● **REQUIREMENTS**
Please output the data below as a numbered list, one line per item and skipping any blank lines. Leave out the pictures.

BEGIN DATASET EXCERPTS

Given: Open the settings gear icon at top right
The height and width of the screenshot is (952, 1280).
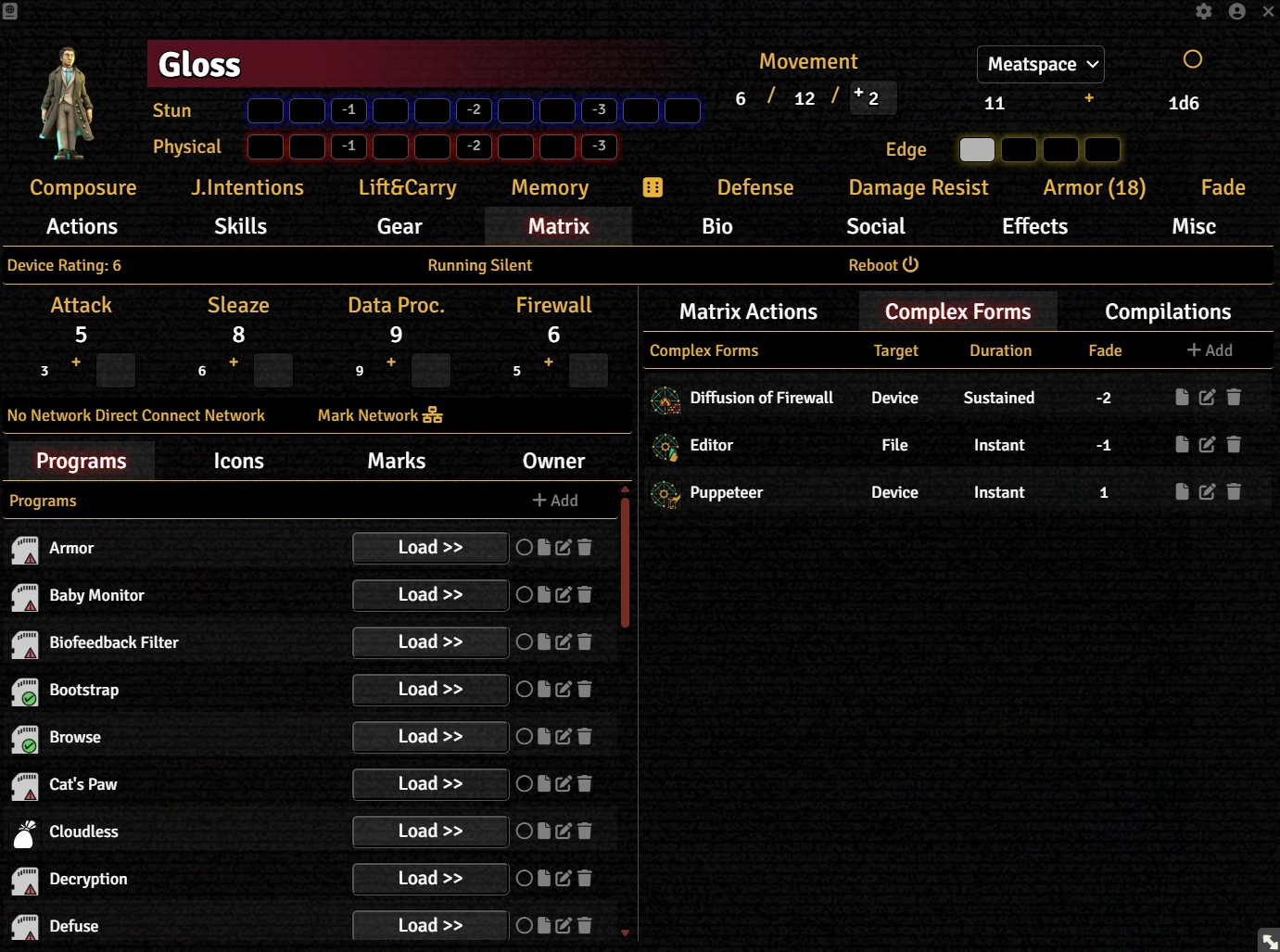Looking at the screenshot, I should coord(1203,11).
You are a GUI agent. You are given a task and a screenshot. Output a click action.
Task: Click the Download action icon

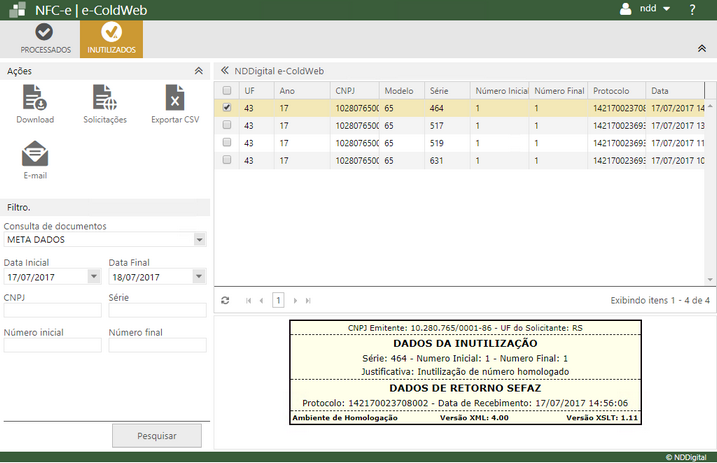coord(35,98)
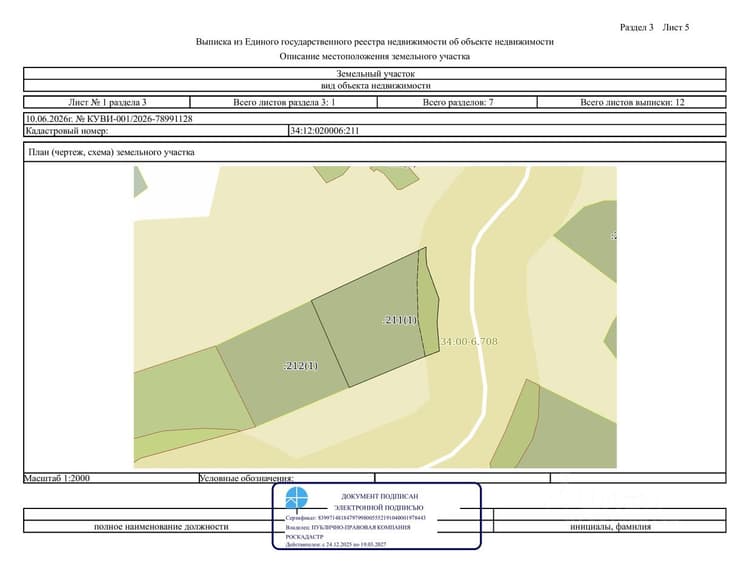Click 'полное наименование должности' signature cell
The height and width of the screenshot is (580, 750).
[161, 526]
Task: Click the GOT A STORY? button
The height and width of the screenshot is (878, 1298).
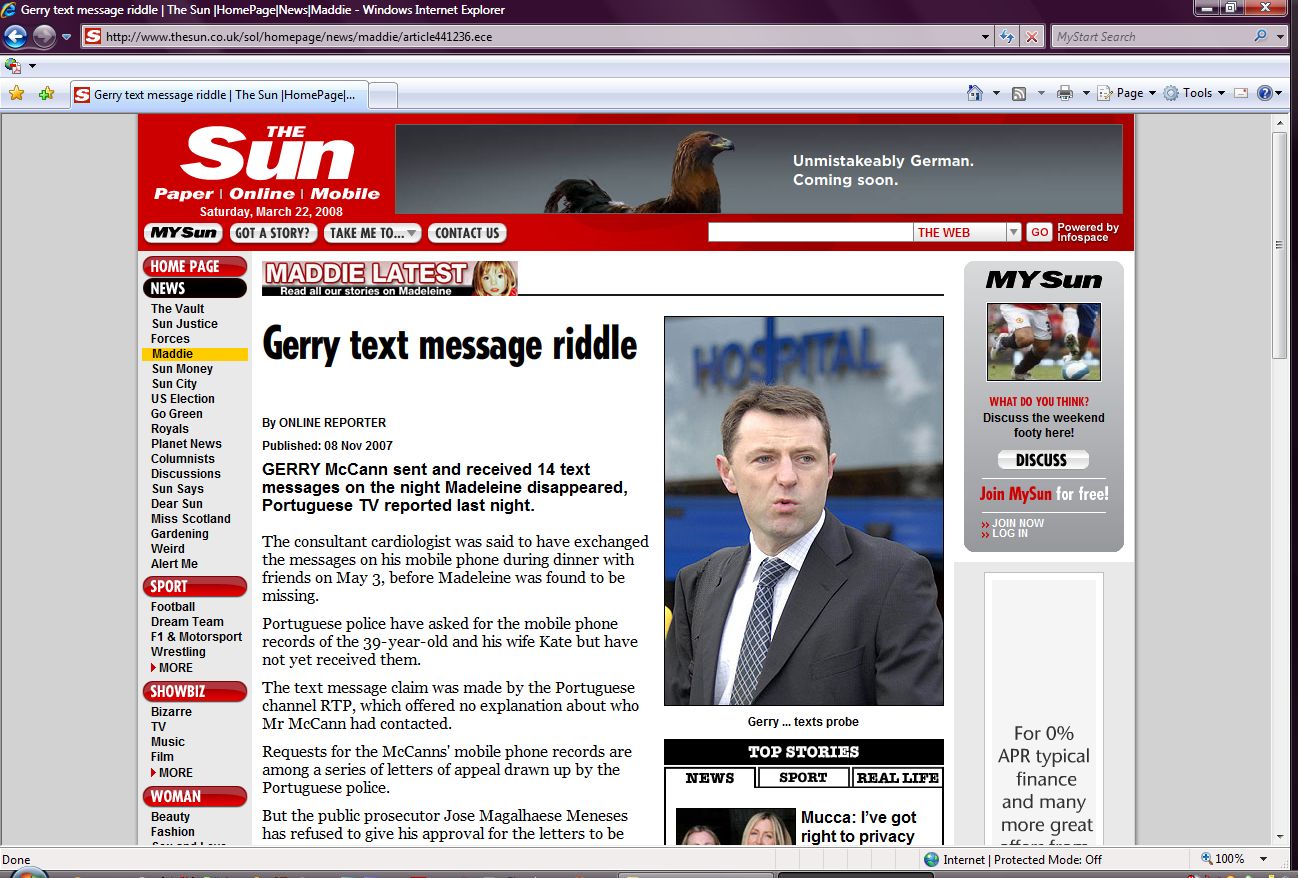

END DATASET EXCERPTS

● **EXERCISE ANSWER**
1. Given: Open the settings gear icon at top right
2. The height and width of the screenshot is (952, 1280).
3. Looking at the screenshot, I should coord(1203,11).
4. You are a GUI agent. You are given a task and a screenshot. Output a click action.
5. Task: Click the Download action icon
6. coord(35,98)
7. Click 'полное наименование должности' signature cell
8. The height and width of the screenshot is (580, 750).
9. [161, 526]
10. Task: Click the GOT A STORY? button
11. The height and width of the screenshot is (878, 1298).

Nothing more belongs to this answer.